When I do something a little bit more complicated than standard documentation examples, I often hit precision problem.
Or I accidentally disprove Riemann hypothesis Like this
Abs[Zeta[0.989999999999999999 + 1000000000072486.88*I]]//AccountingForm
0.0000000377472
But precise value is around 0.7 if I put 0.989999999999999999`30. Or something happened with interpolation function like described here.
Often I have issues with NDSolve I got bad precision and it is difficult to find proper parameters or I got something like this “The precision of the differential equation ... is less than WorkingPrecision”. Even when I got a precise solution, plot function use low machine precision by default, etc, etc.
In every particular case I can find a solution, but work process looks like this:
- I spent 1 hour to write program to solve my task.
- I spent 4 hours to fight with precision issues.
What I would like to do is avoid step2, which is kind of expected from professional math software. I want to be a scientist, but not a programmer.
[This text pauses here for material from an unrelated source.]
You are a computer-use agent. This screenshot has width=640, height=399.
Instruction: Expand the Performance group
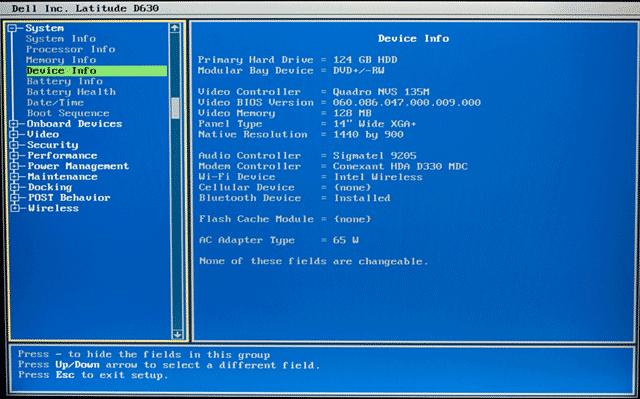coord(14,155)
Ideally, I would like to solve my scientific problem first with high precision and with slow execution time and when I solved my problem and if time is not acceptable for me, than I would like to be a programmer and start optimization process. But how it works now, it is opposite.
My question: is there generic way to tell Mathematica to use high precision for everything? I have found some solutions like always use N[xxx, 50]
and then use M`50 for every number, but then programs will look really ugly. Of course I understand, that for some specific cases it is necessary to set precision manually and precision control is implemented very good, but for generic case people should not bother about it.
If someone here has connection with Mathematica developers, is there any plans to improve it in future? Because how it is implemented now is really bad and for any serious problem it takes 80% of time to fight with different precision problems.